Swamplandia!, in my opinion, just wasn’t very good. So I’m with the committee on that one.
It will be interesting to see how this hits the world of publishing. Afterall, it’s one thing to be a finalist when another book has won. But if no book wins . . .
While I am sure there will be much speculation, I’ll add my own idle contribution to the mix in advance.
My hypothesis would be that the jury found itself irrevocably split with members committed to one book and absolutely refusing to accept another as the winner. Frankly, I could see all three of the finalists provoking this kind of extreme of opinion — Wallace for sure (an author you love or hate) and the other two both have passionate advocates and equally passionate detractors.
I found the finalist list a bit strange when it was announced, precisely because the three had produced this kind of divisive opinion already. Of the three, only Swamplandia made the Tournament of Books 16-book longlist and it was eliminated on the second round (by The Sisters Brothers, which wasn’t eligible for the Pulitzer because deWitt is Canadian).
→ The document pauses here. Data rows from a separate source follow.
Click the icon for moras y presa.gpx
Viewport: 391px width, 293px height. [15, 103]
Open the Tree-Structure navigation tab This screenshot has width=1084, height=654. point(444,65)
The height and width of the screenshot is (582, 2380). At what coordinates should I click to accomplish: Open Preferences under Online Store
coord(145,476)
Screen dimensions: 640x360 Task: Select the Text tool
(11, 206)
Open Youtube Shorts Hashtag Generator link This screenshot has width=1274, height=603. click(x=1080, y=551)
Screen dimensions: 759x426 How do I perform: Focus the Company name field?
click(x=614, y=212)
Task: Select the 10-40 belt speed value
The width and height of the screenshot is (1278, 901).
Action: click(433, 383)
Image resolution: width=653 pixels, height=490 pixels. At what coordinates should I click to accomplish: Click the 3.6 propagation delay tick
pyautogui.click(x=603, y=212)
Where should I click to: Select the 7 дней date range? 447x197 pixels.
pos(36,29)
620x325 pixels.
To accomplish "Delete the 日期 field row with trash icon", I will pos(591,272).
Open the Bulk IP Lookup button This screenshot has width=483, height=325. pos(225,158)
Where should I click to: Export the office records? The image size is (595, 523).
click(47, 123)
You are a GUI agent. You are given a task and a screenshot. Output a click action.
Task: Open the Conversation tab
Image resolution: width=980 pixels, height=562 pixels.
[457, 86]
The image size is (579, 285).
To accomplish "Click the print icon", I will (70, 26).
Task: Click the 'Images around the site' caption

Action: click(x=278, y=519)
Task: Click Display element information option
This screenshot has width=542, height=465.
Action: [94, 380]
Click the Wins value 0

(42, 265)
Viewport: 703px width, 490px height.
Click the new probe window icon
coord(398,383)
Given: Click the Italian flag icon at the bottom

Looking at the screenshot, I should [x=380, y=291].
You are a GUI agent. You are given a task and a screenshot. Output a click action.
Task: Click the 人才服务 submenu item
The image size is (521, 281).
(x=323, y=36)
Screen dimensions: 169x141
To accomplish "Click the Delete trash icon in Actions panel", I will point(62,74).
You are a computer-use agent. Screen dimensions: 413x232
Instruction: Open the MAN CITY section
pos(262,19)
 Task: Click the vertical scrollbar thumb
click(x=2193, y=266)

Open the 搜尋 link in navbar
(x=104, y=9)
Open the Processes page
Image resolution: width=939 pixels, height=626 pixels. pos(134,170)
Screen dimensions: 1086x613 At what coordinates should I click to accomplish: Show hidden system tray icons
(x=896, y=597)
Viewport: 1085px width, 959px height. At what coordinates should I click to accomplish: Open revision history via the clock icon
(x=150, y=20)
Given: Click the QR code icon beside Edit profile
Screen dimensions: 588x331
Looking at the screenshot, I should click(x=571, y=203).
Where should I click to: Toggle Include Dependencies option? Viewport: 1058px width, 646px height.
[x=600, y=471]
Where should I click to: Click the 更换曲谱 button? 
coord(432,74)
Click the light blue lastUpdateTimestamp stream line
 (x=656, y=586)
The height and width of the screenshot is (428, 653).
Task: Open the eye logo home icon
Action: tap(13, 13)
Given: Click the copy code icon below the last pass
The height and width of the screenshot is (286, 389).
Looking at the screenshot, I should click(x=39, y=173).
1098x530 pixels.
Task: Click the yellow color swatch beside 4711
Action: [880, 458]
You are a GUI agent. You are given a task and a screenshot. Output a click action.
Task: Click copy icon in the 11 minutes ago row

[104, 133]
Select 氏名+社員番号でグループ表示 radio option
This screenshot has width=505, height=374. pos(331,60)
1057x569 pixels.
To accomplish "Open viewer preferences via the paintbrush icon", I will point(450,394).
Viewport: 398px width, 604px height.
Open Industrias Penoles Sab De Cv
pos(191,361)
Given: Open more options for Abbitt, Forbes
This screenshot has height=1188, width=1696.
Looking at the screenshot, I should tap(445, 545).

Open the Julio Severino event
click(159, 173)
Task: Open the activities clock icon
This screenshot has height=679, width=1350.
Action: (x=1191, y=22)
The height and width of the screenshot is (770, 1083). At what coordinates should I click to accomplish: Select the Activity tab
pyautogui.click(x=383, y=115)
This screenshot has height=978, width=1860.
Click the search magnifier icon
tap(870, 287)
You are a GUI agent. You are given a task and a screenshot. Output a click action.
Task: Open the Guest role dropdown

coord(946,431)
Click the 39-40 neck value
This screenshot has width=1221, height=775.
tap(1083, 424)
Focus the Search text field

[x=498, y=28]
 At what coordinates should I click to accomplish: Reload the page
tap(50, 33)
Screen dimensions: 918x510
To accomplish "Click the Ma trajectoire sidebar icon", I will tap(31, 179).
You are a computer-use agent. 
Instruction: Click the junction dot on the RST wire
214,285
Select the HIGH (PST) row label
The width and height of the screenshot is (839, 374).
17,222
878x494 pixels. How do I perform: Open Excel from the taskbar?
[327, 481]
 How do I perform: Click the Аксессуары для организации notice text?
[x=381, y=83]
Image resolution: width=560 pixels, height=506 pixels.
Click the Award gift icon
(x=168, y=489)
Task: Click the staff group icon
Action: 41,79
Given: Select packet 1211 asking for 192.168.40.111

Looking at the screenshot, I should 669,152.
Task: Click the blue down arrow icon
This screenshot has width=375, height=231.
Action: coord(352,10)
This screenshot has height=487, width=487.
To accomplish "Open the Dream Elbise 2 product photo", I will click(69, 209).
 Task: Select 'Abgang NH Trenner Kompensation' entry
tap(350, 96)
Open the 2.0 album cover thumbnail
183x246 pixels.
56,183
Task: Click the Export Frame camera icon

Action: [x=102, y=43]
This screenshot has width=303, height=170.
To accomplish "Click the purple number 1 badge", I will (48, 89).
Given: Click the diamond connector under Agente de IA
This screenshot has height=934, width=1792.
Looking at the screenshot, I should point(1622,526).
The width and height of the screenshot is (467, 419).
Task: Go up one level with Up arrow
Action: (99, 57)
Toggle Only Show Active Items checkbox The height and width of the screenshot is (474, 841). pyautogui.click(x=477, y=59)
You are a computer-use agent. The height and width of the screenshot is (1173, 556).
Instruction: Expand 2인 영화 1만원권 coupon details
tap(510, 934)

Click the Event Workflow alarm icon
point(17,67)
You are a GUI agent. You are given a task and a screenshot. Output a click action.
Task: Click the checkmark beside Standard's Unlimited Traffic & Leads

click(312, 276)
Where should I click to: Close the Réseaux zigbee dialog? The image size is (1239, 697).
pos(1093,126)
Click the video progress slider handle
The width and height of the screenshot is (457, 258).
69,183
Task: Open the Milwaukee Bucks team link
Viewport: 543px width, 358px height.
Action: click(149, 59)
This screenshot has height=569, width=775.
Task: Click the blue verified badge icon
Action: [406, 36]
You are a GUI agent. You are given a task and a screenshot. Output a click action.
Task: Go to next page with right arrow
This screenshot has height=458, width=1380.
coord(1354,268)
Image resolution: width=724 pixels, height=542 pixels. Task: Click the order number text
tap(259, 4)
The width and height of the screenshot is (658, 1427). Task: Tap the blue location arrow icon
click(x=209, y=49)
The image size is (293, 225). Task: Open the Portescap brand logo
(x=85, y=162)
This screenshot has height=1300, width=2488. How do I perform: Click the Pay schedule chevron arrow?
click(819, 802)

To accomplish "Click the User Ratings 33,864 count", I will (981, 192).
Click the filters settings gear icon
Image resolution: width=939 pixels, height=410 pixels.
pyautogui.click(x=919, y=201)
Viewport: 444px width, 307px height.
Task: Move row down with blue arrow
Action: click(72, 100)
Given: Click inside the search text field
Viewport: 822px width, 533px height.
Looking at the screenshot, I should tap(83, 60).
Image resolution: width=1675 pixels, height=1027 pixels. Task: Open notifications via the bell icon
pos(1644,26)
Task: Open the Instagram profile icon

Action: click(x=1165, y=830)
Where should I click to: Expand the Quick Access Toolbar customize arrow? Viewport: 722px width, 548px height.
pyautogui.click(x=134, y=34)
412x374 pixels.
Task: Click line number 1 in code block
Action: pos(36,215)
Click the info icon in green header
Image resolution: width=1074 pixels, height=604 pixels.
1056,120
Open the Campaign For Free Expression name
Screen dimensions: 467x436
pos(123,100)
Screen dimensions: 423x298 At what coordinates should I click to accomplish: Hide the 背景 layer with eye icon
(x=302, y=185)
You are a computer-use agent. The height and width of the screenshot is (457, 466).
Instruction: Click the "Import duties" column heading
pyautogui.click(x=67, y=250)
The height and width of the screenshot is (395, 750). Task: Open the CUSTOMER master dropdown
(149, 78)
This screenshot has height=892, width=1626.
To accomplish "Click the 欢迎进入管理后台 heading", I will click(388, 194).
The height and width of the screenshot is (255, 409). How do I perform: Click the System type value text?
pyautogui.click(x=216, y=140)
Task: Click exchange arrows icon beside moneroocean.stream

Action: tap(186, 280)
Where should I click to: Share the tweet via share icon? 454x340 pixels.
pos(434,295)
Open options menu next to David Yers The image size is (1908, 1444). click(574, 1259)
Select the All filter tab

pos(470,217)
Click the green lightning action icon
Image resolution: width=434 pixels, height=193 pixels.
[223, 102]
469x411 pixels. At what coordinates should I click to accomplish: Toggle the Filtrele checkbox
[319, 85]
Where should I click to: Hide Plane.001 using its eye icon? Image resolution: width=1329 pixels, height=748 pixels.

There’s another far-out hypothesis for you. Maybe the jury agreed that The Sisters Brothers (or The Sense of an Ending) was so good that they shouldn’t put up an inadequate alternative. I’d certainly take either over any of their three finalists. Alright — this hypothesis is crazy, I admit it.
Let the speculation continue.
All Kevin’s ideas make sense.
But maybe they just didn’t think anything was good enough.
I can’t decide which is worse–to be a finalist in a contest that produces no winner, or not to be considered at all. Which book (of all the books you’ve read this year) would you have awarded the prize to, if it were up to you? Or would you, too, have opted not to award a prize?
I would have preferred the award had gone to Swamplandia. Swamplandia and the Rules of Civility were the best United States novels I read in 2011. I’ve read Train Dreams, but considered it weak compared to other Denis Johnson works.
This is interesting. I applaud, to an extent, a panel that won’t simply dole out the gongs for the hell of it. I thought Swamplandia wasn’t up to a win (even though there is much to admire in it) and Train Dreams is surely too slight (in both senses) to be a serious contender (as supremely well-crafted as it is). But The Pale King is quite brilliant, and here’s a missed opportunity to posthumously bestow a fitting plaudit of recogntion upon a great writer. Outrage!
Kevin, I think The Sisters Brothers’ reputation will grow as time passes.